Gnip is one of the select companies with direct access to the full "firehose" of all posts on Twitter. Another is DataSift, which recently added a searchable archive of past tweets. Gnip and DataSift are both in the business of reselling this data, or extracts from it, to social media analytics firms, who layer on more application-specific processing such as sentiment analysis.

Gnip gathers data from dozens of social media sources in addition to Twitter. Many of them operate internationally, but Sina Weibo is the first to be so closely tied to a country outside the U.S., with its content entirely in a foreign language. The video sharing site DailyMotion, another Gnip data source, is based in France, but its content is available in multiple languages, including English.
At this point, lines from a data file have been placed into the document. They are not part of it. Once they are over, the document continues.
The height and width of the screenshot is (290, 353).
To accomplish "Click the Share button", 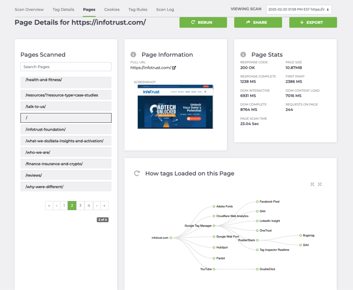I will point(258,22).
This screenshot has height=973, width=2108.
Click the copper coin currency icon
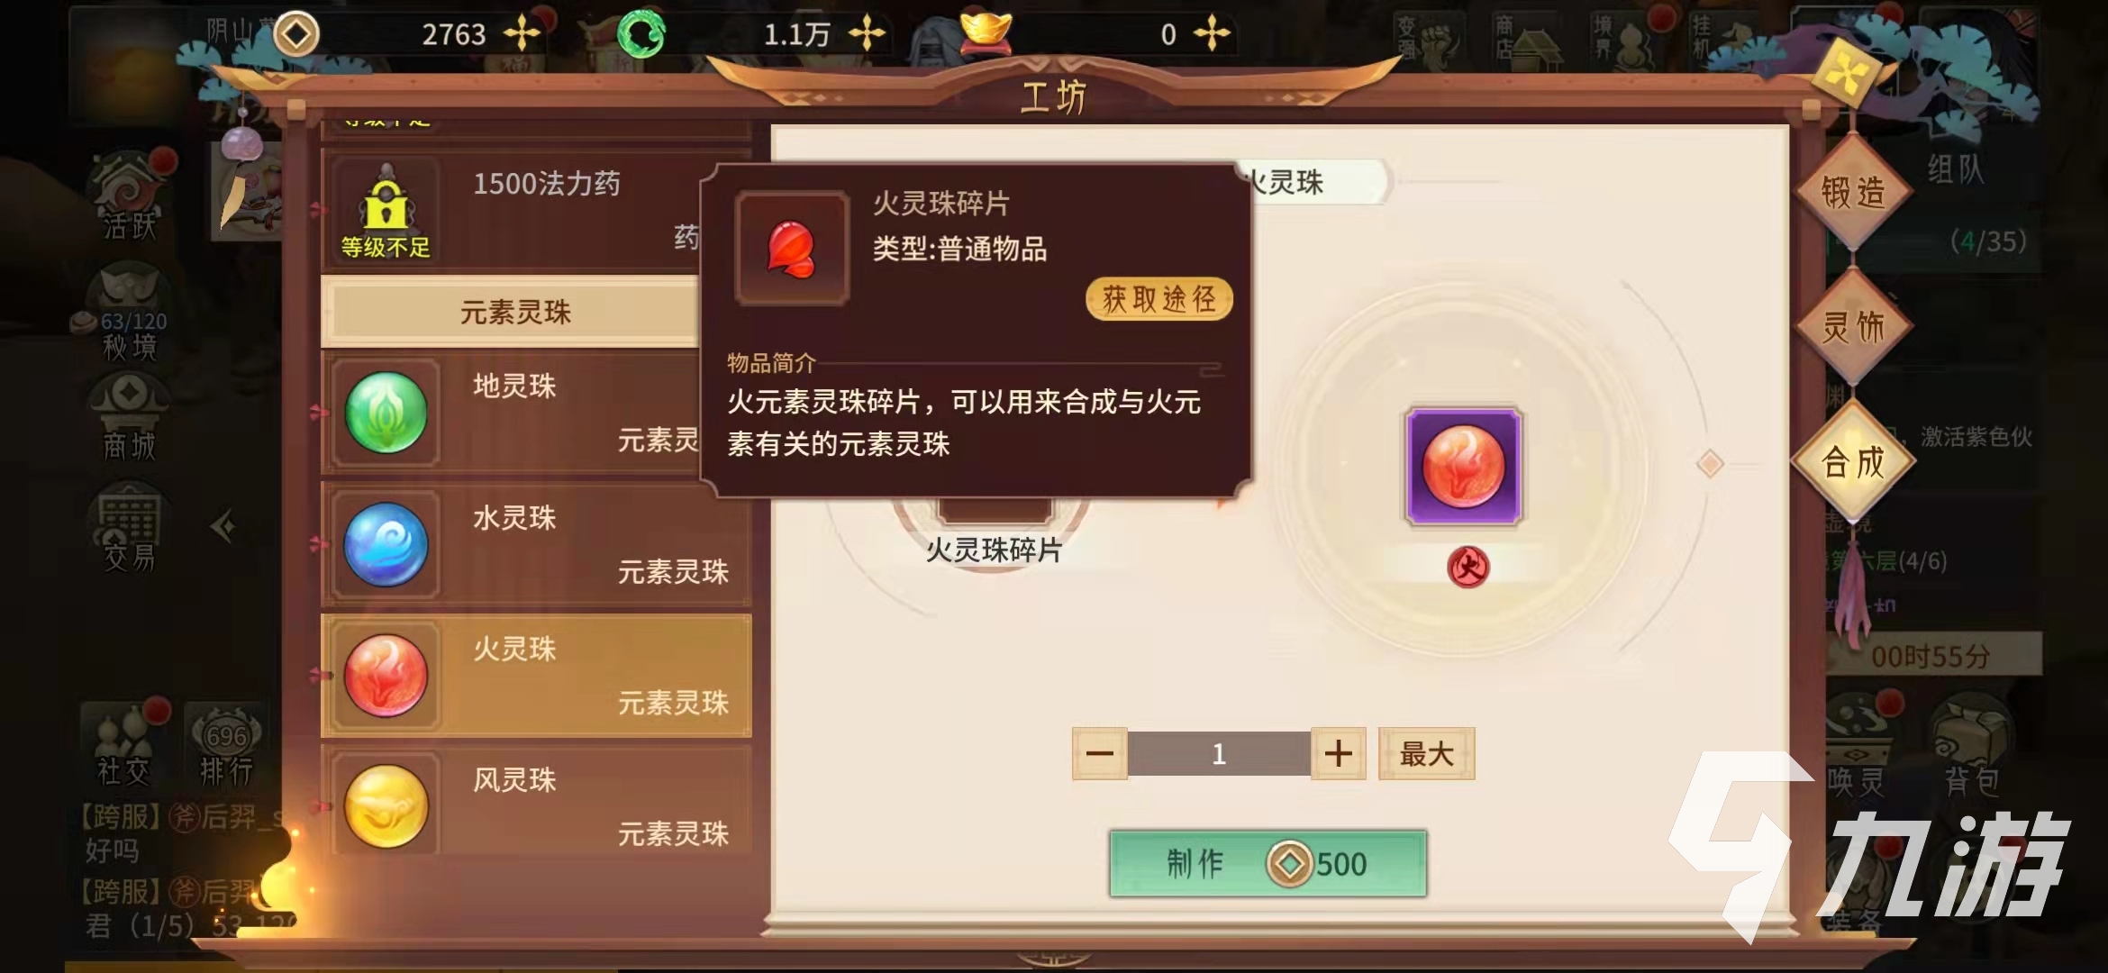pyautogui.click(x=296, y=35)
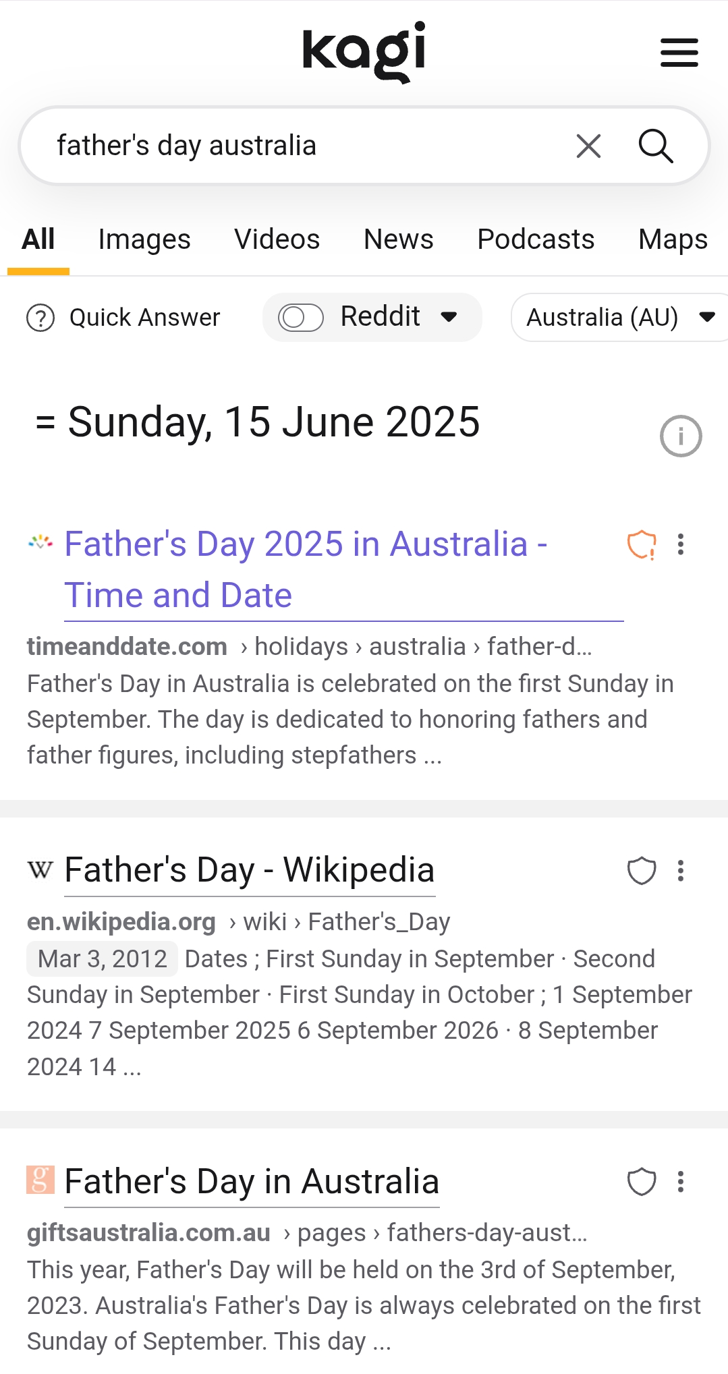This screenshot has height=1374, width=728.
Task: Clear the search query text
Action: coord(588,146)
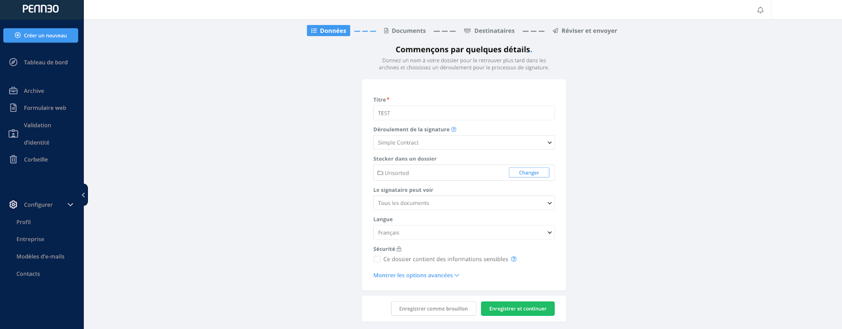Image resolution: width=842 pixels, height=329 pixels.
Task: Go to the Documents step tab
Action: coord(404,31)
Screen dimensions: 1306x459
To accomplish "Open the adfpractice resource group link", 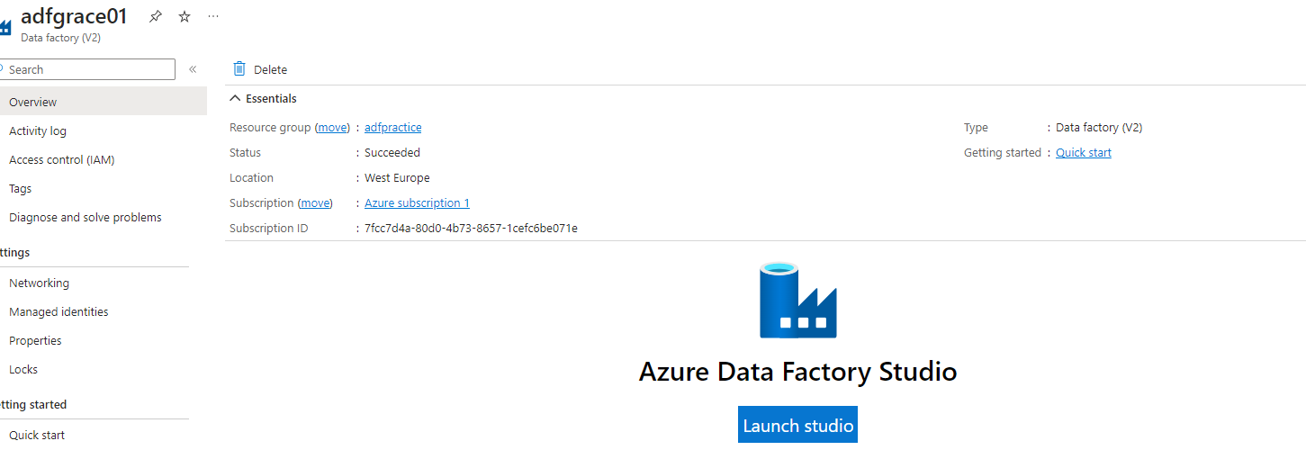I will tap(392, 128).
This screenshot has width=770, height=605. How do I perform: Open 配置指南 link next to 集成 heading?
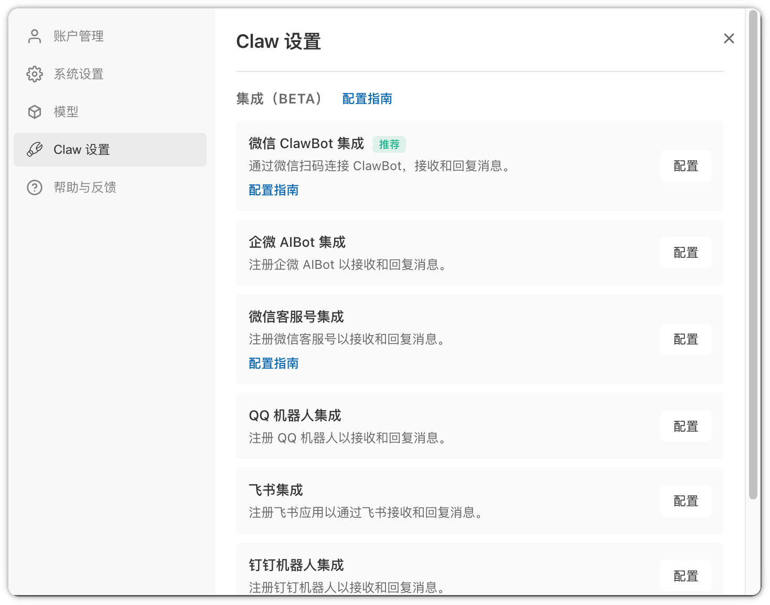point(367,99)
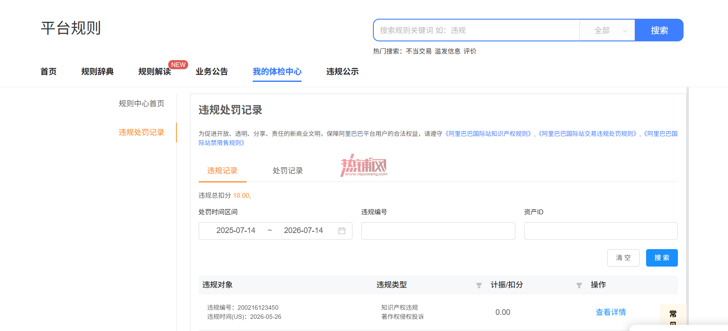Viewport: 728px width, 331px height.
Task: Expand the 全部 search category dropdown
Action: point(607,30)
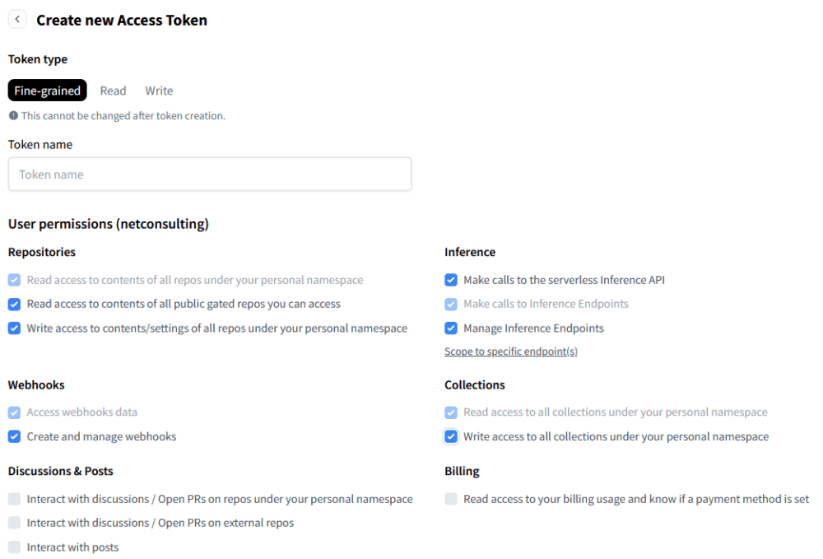This screenshot has height=559, width=823.
Task: Click the back arrow icon
Action: coord(17,20)
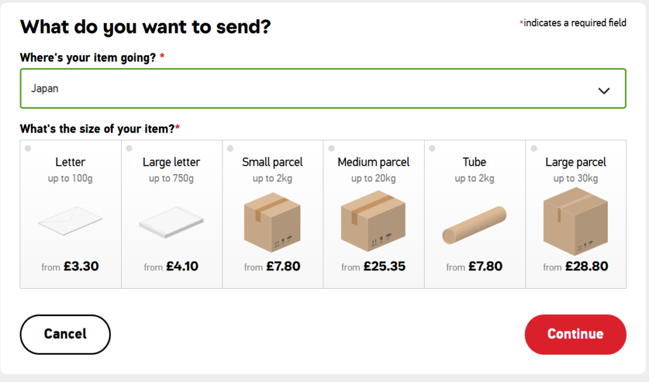Select the Letter radio button
The height and width of the screenshot is (382, 649).
[28, 148]
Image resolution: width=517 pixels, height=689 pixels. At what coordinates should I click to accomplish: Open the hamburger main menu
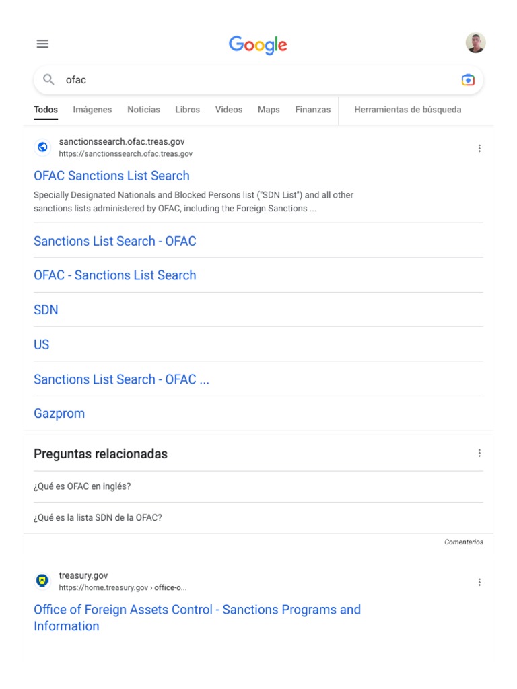pyautogui.click(x=42, y=44)
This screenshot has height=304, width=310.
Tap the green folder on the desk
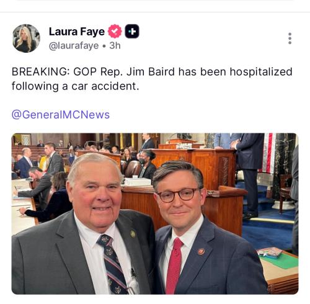click(279, 261)
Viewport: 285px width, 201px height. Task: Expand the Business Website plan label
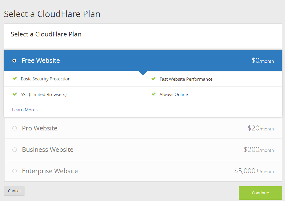tap(48, 150)
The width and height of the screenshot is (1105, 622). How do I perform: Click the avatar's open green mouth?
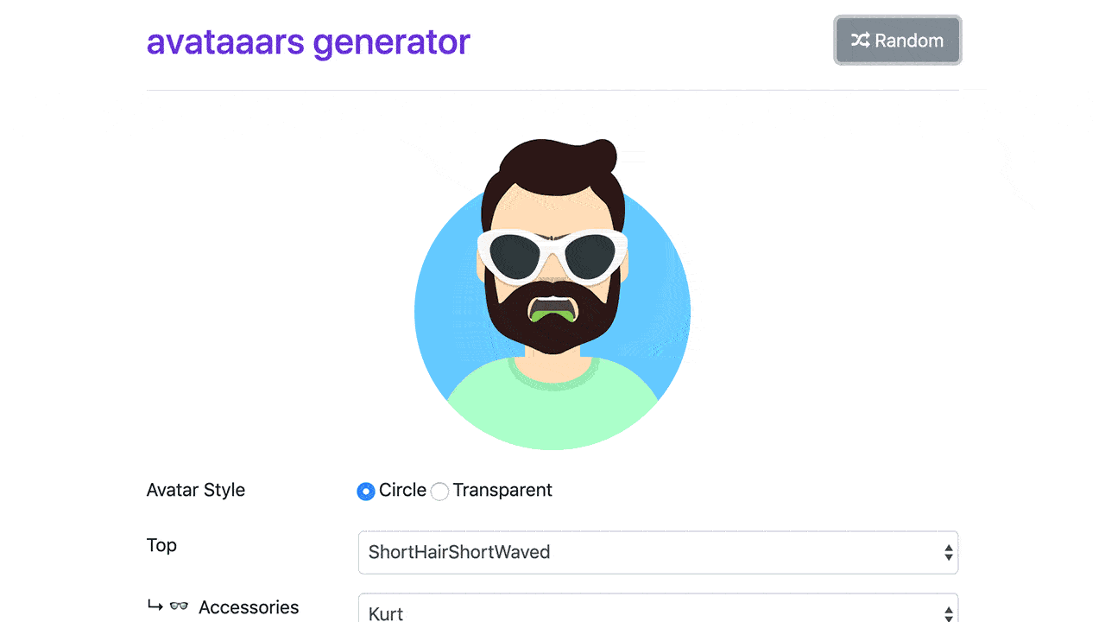[x=552, y=310]
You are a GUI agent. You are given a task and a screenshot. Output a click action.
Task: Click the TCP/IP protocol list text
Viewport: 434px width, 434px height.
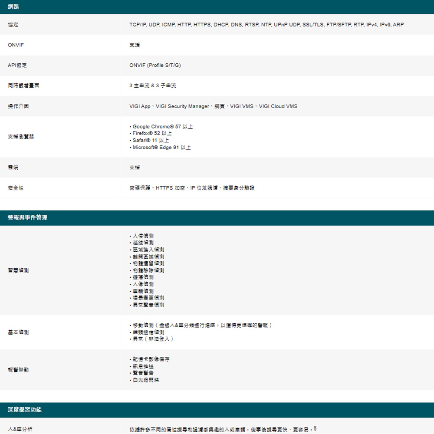(x=266, y=25)
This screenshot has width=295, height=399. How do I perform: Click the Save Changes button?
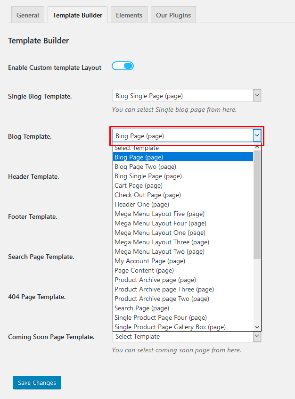[x=37, y=382]
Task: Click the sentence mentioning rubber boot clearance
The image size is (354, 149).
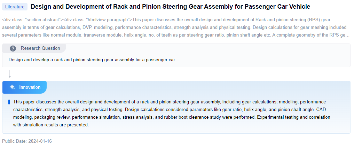Action: (171, 117)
[ Is it all luck? See: Science Probes Why Tweets Go Viral.]

"Our biggest use case is brands wanting to know everything that's said about them in social," Moody said. As multinational corporations do more business in China, they have the same hunger for Chinese intelligence as they do for data from the U.S. or anywhere else. For example, KFC had to respond on Sina Weibo to rumors started there that it had launched a "handsome delivery boy service" in a bid for more customers. One of the posts about KFC was forwarded 41,000 times and picked up 5,000 comments, according to Gnip.

Because of the nature of its service, Gnip won't be responsible for making sense of the Chinese-language content--the social analytics firms that are its customers will provide the required natural-language processing and machine translation software for that. But Gnip does need to manage the character encoding challenges of the Chinese language, which Moody describes as "a non-trivial task."